Reproduce the entries below word for word, without changing anything.

EXCERPTED RECORDS
☆ ☆ ☆ ☆
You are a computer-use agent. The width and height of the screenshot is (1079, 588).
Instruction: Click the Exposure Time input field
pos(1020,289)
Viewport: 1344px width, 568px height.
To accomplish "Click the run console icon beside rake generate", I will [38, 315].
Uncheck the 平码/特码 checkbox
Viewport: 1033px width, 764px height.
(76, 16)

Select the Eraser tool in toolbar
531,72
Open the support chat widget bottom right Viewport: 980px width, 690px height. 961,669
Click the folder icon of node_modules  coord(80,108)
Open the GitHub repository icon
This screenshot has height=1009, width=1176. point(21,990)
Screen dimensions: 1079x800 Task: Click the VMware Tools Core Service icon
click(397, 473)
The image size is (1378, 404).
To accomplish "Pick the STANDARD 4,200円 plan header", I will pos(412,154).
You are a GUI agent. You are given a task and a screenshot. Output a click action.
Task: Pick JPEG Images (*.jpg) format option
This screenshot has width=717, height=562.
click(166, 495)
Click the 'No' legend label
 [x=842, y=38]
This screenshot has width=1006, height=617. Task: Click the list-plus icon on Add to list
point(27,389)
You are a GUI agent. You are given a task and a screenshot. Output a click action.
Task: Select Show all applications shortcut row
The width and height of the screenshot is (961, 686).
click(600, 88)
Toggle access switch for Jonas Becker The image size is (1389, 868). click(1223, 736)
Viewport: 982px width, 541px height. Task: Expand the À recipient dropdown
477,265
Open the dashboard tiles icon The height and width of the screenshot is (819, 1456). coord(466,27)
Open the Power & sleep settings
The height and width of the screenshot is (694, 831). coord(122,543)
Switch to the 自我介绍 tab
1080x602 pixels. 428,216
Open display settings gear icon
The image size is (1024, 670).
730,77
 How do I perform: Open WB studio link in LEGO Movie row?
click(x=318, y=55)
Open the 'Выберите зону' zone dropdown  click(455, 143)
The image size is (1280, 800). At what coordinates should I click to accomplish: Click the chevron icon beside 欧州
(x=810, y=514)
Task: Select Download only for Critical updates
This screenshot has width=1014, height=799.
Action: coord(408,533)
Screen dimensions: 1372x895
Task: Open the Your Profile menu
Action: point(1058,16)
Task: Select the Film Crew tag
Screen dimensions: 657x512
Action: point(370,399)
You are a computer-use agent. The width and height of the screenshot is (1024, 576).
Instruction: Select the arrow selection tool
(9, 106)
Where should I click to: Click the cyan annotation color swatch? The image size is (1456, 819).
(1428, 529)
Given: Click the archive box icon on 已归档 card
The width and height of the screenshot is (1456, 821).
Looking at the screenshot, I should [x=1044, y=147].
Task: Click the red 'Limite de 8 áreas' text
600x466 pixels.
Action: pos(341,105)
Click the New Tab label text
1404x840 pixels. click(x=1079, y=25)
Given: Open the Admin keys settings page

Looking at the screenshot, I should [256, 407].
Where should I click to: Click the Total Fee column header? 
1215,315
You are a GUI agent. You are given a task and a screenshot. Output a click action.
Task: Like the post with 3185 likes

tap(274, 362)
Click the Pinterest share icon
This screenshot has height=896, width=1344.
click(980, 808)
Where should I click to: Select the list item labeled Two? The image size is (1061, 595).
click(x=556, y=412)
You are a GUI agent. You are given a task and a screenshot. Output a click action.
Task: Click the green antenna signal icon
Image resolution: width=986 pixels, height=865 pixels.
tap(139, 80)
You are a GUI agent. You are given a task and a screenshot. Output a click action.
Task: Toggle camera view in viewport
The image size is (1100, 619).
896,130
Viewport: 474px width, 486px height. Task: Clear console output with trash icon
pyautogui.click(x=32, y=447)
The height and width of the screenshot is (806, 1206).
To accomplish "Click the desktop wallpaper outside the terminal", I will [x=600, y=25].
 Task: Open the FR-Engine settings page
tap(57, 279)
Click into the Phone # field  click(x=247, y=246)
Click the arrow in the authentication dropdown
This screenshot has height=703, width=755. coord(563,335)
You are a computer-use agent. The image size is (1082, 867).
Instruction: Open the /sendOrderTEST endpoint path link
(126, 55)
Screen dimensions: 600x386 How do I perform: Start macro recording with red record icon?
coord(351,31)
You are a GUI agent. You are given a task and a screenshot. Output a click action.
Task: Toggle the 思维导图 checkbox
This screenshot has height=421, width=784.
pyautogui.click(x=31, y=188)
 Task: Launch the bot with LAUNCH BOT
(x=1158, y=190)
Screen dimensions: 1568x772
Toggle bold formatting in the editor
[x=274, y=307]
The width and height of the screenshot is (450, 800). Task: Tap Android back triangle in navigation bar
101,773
☆ ☆ ☆ ☆
RESULT
You are a computer-use agent. The width and height of the screenshot is (1079, 588).
Instruction: Click the Exposure Time input field
pos(1020,289)
Viewport: 1344px width, 568px height.
To accomplish "Click the run console icon beside rake generate", I will [38, 315].
Uncheck the 平码/特码 checkbox
Viewport: 1033px width, 764px height.
(76, 16)

Select the Eraser tool in toolbar
531,72
Open the support chat widget bottom right Viewport: 980px width, 690px height. 961,669
Click the folder icon of node_modules  coord(80,108)
Open the GitHub repository icon
This screenshot has height=1009, width=1176. point(21,990)
Screen dimensions: 1079x800 Task: Click the VMware Tools Core Service icon
click(397, 473)
The image size is (1378, 404).
To accomplish "Pick the STANDARD 4,200円 plan header", I will pos(412,154).
You are a GUI agent. You are given a task and a screenshot. Output a click action.
Task: Pick JPEG Images (*.jpg) format option
This screenshot has width=717, height=562.
click(166, 495)
Click the 'No' legend label
 [x=842, y=38]
This screenshot has width=1006, height=617. Task: Click the list-plus icon on Add to list
point(27,389)
You are a GUI agent. You are given a task and a screenshot. Output a click action.
Task: Select Show all applications shortcut row
The width and height of the screenshot is (961, 686).
click(600, 88)
Toggle access switch for Jonas Becker The image size is (1389, 868). click(1223, 736)
Viewport: 982px width, 541px height. Task: Expand the À recipient dropdown
477,265
Open the dashboard tiles icon The height and width of the screenshot is (819, 1456). coord(466,27)
Open the Power & sleep settings
The height and width of the screenshot is (694, 831). coord(122,543)
Switch to the 自我介绍 tab
1080x602 pixels. 428,216
Open display settings gear icon
The image size is (1024, 670).
730,77
 How do I perform: Open WB studio link in LEGO Movie row?
click(x=318, y=55)
Open the 'Выберите зону' zone dropdown  click(455, 143)
The image size is (1280, 800). At what coordinates should I click to accomplish: Click the chevron icon beside 欧州
(x=810, y=514)
Task: Select Download only for Critical updates
This screenshot has width=1014, height=799.
Action: coord(408,533)
Screen dimensions: 1372x895
Task: Open the Your Profile menu
Action: point(1058,16)
Task: Select the Film Crew tag
Screen dimensions: 657x512
Action: point(370,399)
You are a computer-use agent. The width and height of the screenshot is (1024, 576).
Instruction: Select the arrow selection tool
(9, 106)
Where should I click to: Click the cyan annotation color swatch? The image size is (1456, 819).
(1428, 529)
Given: Click the archive box icon on 已归档 card
The width and height of the screenshot is (1456, 821).
Looking at the screenshot, I should [x=1044, y=147].
Task: Click the red 'Limite de 8 áreas' text
600x466 pixels.
Action: pos(341,105)
Click the New Tab label text
1404x840 pixels. click(x=1079, y=25)
Given: Open the Admin keys settings page

Looking at the screenshot, I should [256, 407].
Where should I click to: Click the Total Fee column header? 
1215,315
You are a GUI agent. You are given a task and a screenshot. Output a click action.
Task: Like the post with 3185 likes

tap(274, 362)
Click the Pinterest share icon
This screenshot has height=896, width=1344.
click(980, 808)
Where should I click to: Select the list item labeled Two? The image size is (1061, 595).
click(x=556, y=412)
You are a GUI agent. You are given a task and a screenshot. Output a click action.
Task: Click the green antenna signal icon
Image resolution: width=986 pixels, height=865 pixels.
tap(139, 80)
You are a GUI agent. You are given a task and a screenshot. Output a click action.
Task: Toggle camera view in viewport
The image size is (1100, 619).
896,130
Viewport: 474px width, 486px height. Task: Clear console output with trash icon
pyautogui.click(x=32, y=447)
The height and width of the screenshot is (806, 1206).
To accomplish "Click the desktop wallpaper outside the terminal", I will [x=600, y=25].
 Task: Open the FR-Engine settings page
tap(57, 279)
Click into the Phone # field  click(x=247, y=246)
Click the arrow in the authentication dropdown
This screenshot has height=703, width=755. coord(563,335)
You are a computer-use agent. The image size is (1082, 867).
Instruction: Open the /sendOrderTEST endpoint path link
(126, 55)
Screen dimensions: 600x386 How do I perform: Start macro recording with red record icon?
coord(351,31)
You are a GUI agent. You are given a task and a screenshot. Output a click action.
Task: Toggle the 思维导图 checkbox
This screenshot has height=421, width=784.
pyautogui.click(x=31, y=188)
 Task: Launch the bot with LAUNCH BOT
(x=1158, y=190)
Screen dimensions: 1568x772
Toggle bold formatting in the editor
[x=274, y=307]
The width and height of the screenshot is (450, 800). Task: Tap Android back triangle in navigation bar
101,773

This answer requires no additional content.